Tea Pavilion Over the Water — A single timber pavilion extending over the lake on reclaimed fir pilings. Low tea tables in hand-planed fir, their surfaces subtly undulating to catch the shifting light. Floor cushions in hand-woven indigo hemp, arranged around the tables in configurations that shift with the season. Custom shelving for tea ware, built from the same reclaimed fir, with integrated warm LED lighting on a dimming curve synchronized to the natural light — brightening with dawn over the lake, softening to candlelight warmth by dusk.
Communal Dining Room & Hearth — A single long table in reclaimed fir, seating 16 guests along its length.
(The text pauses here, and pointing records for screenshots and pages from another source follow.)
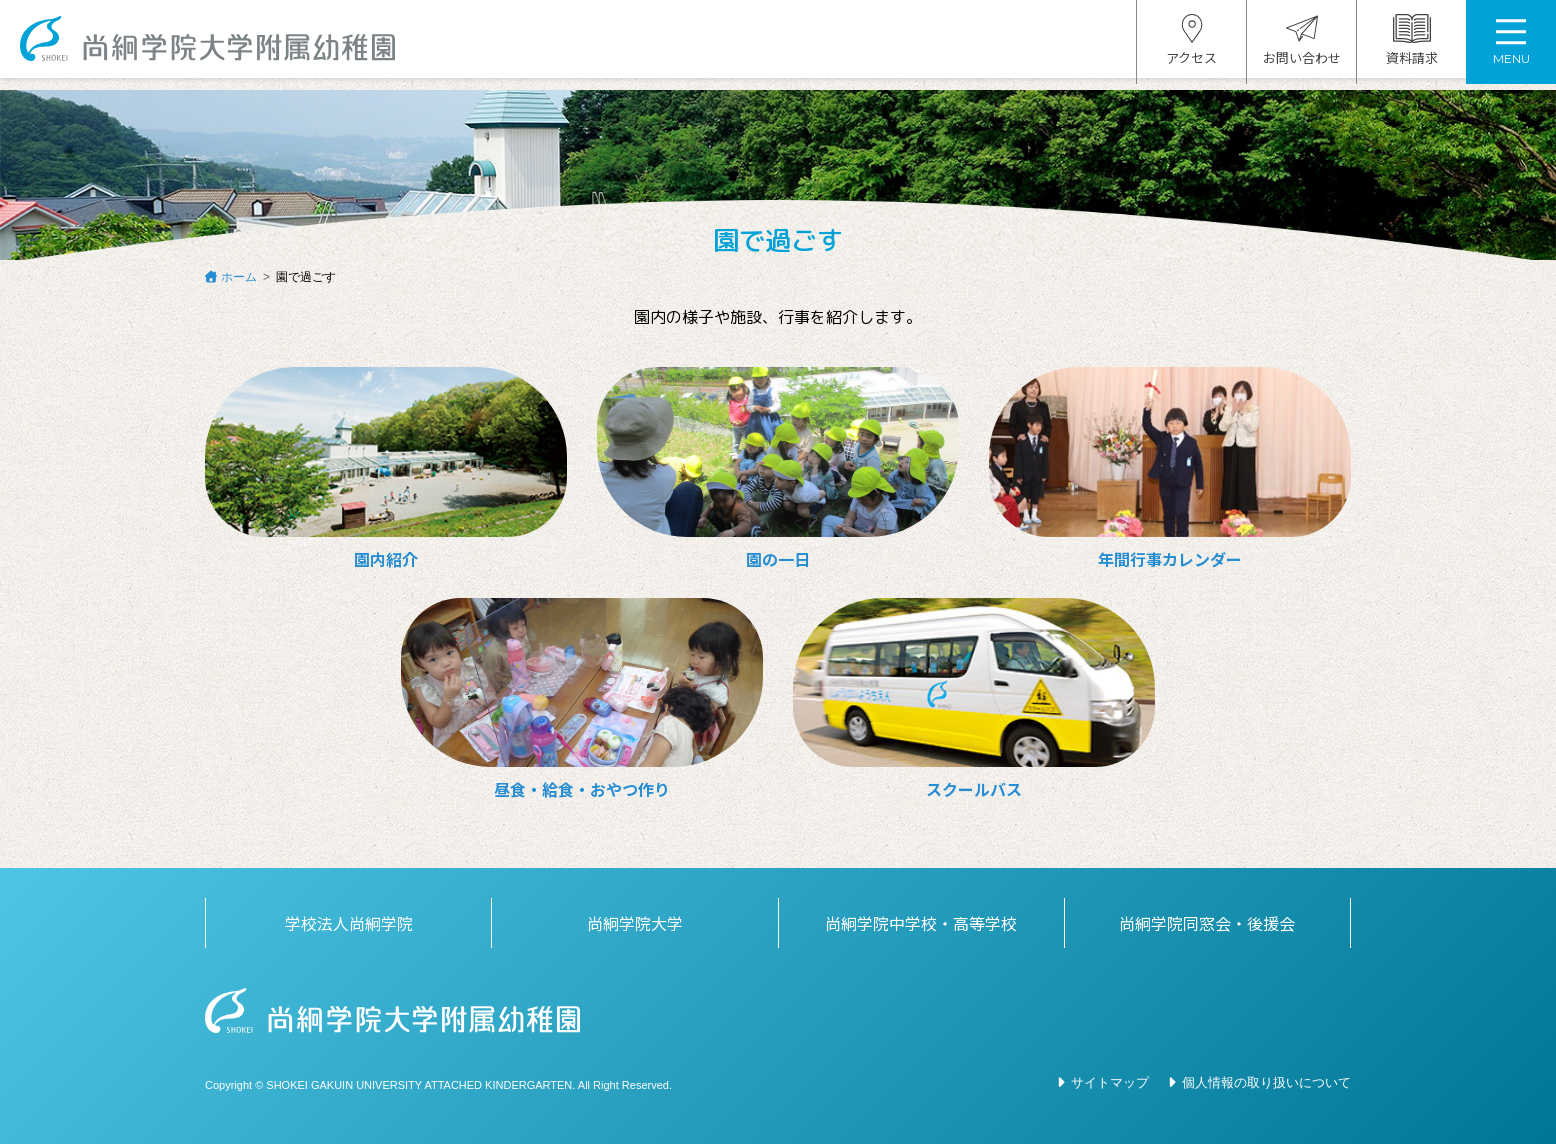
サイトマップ (1110, 1082)
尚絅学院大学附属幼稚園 (217, 45)
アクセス (1191, 47)
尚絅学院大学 (635, 923)
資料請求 (1412, 47)
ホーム (239, 277)
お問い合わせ (1302, 47)
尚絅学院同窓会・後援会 (1207, 923)
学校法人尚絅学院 (349, 923)
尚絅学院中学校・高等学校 (921, 923)
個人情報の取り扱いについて (1266, 1082)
The table was constructed from two continuous planks, book-matched to reveal the mirrored grain of a tree that grew for more than a century on the slopes above the lake. Dining chairs in blackened ash with hand-woven rush seats, their form an echo of traditional Mosuo stools — low, grounded, and without pretense. A custom sideboard in reclaimed fir holds earthenware bowls and hempen linens, its sliding doors crafted without metal tracks — wood against wood, polished smooth by hand.
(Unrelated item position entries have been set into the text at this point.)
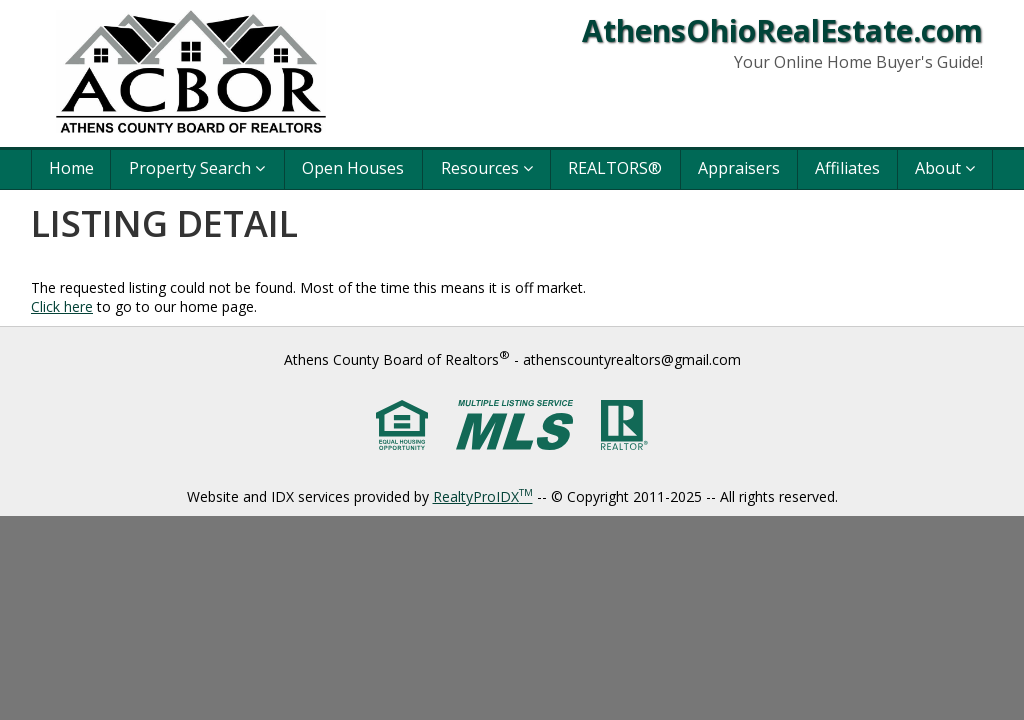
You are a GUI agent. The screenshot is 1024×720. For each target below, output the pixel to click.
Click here (62, 306)
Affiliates (847, 168)
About (945, 168)
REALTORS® (615, 168)
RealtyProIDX (483, 496)
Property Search (197, 168)
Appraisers (739, 168)
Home (71, 168)
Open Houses (353, 168)
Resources (487, 168)
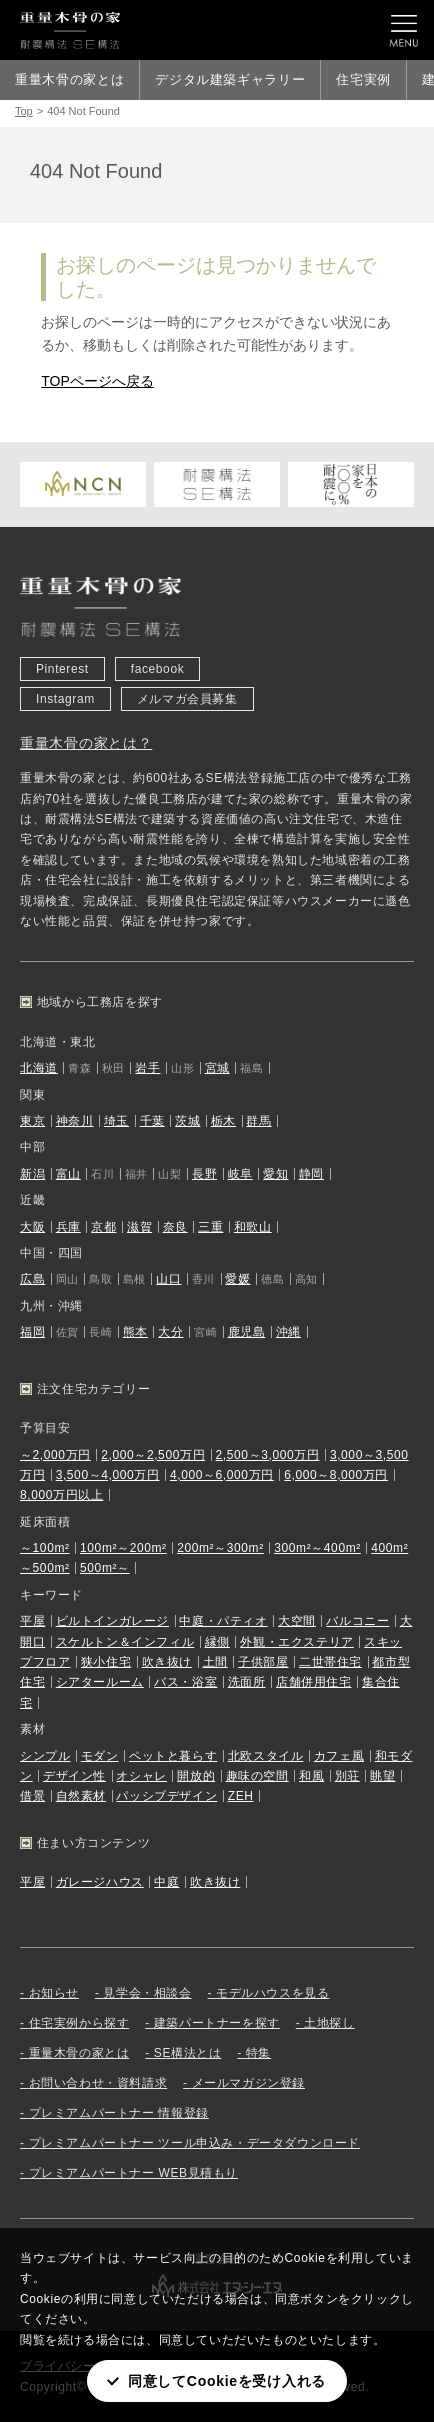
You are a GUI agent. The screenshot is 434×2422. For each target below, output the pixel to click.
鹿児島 (247, 1332)
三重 (210, 1227)
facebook (158, 669)
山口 (168, 1279)
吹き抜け (167, 1662)
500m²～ (105, 1568)
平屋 (32, 1621)
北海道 (39, 1068)
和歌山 (253, 1227)
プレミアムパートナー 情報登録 (119, 2113)
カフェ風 (339, 1756)
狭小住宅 (106, 1662)
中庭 (166, 1882)
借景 (32, 1796)
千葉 (152, 1121)
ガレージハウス (100, 1882)
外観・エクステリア (296, 1642)
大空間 (297, 1621)
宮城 (217, 1068)
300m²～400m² (317, 1548)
Shoreline Meditation Platforms & Benches — Minimal timber benches in reclaimed fir, each bench a single plank supported by two stones collected from the lakeshore. These benches are placed at five points along the water's edge, each positioned to frame a specific moment: the mist lifting from the lake at sunrise, the reflection of Gemu Mountain at midday, the afternoon wind writing patterns on the water, the sun setting behind the Tibetan Plateau, and the moonrise over the still surface, turning the lake into a second sky.
Customization Highlights
All timber sourced as locally reclaimed fir, collected from dismantled traditional Mosuo houses within the Lugu Lake basin. Each beam, each plank, carries the mark of its previous life — smoke-darkened edges from the hearth, adze marks from hand-hewing, the patina of decades lived within a matriarchal home. These marks were preserved as a deliberate material narrative, a quiet continuation of the stories embedded in the wood.
Traditional Mosuo interlocking log joinery was adapted for all bed frames and tables, executed by Dual Jade's senior artisans in collaboration with a Mosuo carpenter whose family has built homes on the lake for four generations. No metal fasteners appear in any visible location.
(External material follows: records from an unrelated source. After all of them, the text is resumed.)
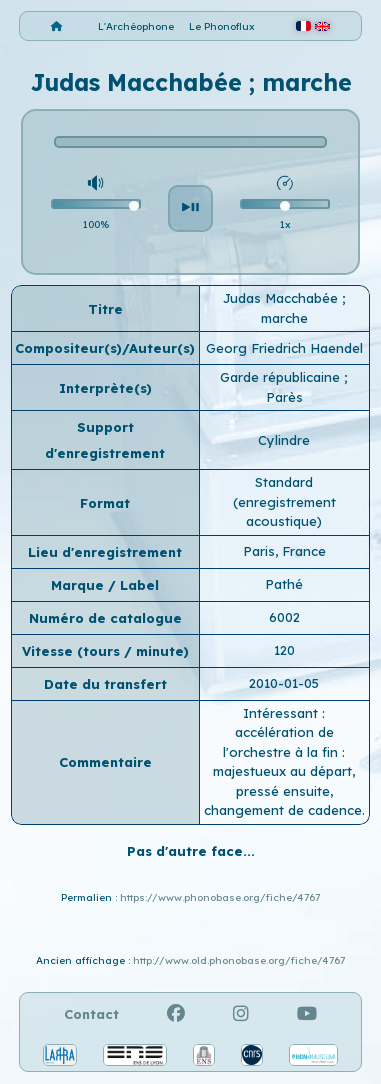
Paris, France (284, 551)
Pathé (284, 584)
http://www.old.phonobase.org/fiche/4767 (239, 960)
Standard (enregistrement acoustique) (284, 501)
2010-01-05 (284, 683)
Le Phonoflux (222, 26)
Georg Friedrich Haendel (284, 348)
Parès (284, 397)
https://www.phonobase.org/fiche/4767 (220, 897)
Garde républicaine (282, 377)
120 (284, 650)
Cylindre (284, 440)
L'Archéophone (136, 26)
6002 (284, 617)
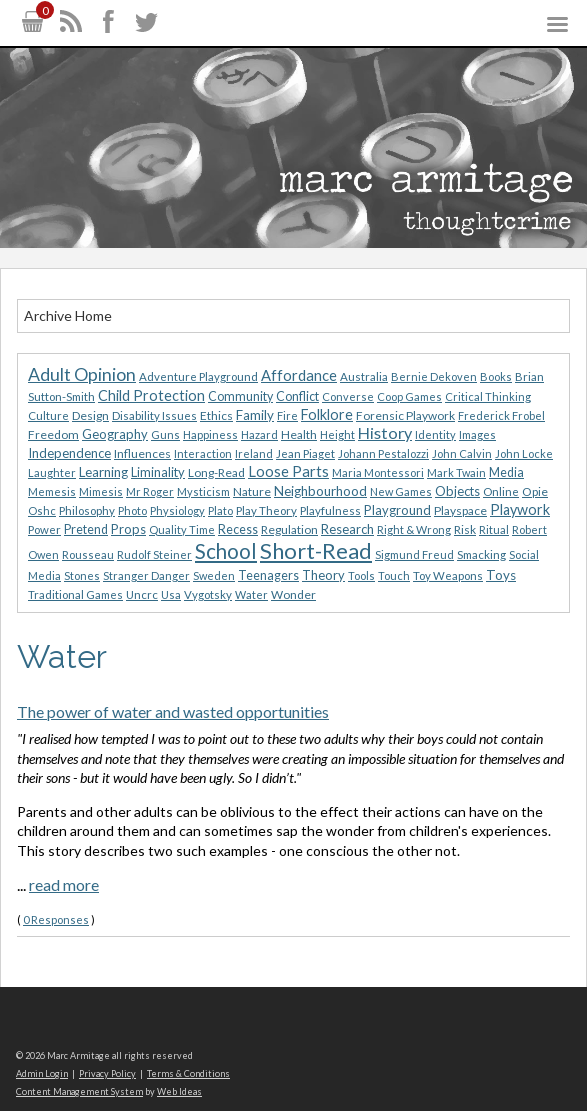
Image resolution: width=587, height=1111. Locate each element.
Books (496, 376)
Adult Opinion (82, 374)
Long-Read (216, 472)
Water (251, 594)
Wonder (293, 594)
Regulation (289, 529)
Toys (501, 575)
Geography (115, 434)
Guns (165, 434)
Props (128, 529)
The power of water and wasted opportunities (173, 711)
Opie (535, 491)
All upholstery fabrics sourced from Yunnan hand-loom cooperatives: undyed hemp, indigo hemp, and naturally pigmented cotton. Fabrics left untreated at the client's request, allowing them to age organically in the high-altitude air.
The tea pavilion shelving was custom-designed with integrated LED lighting synchronized to a circadian dimming curve, calibrated to the specific latitude and light patterns of Lugu Lake, operating entirely off-grid on the property's solar array.
All shoreline benches designed as two-component assemblies — a single plank and two lakeshore stones — requiring no tools, no fasteners, no permanent footings. They may be repositioned as the shoreline shifts with the seasons.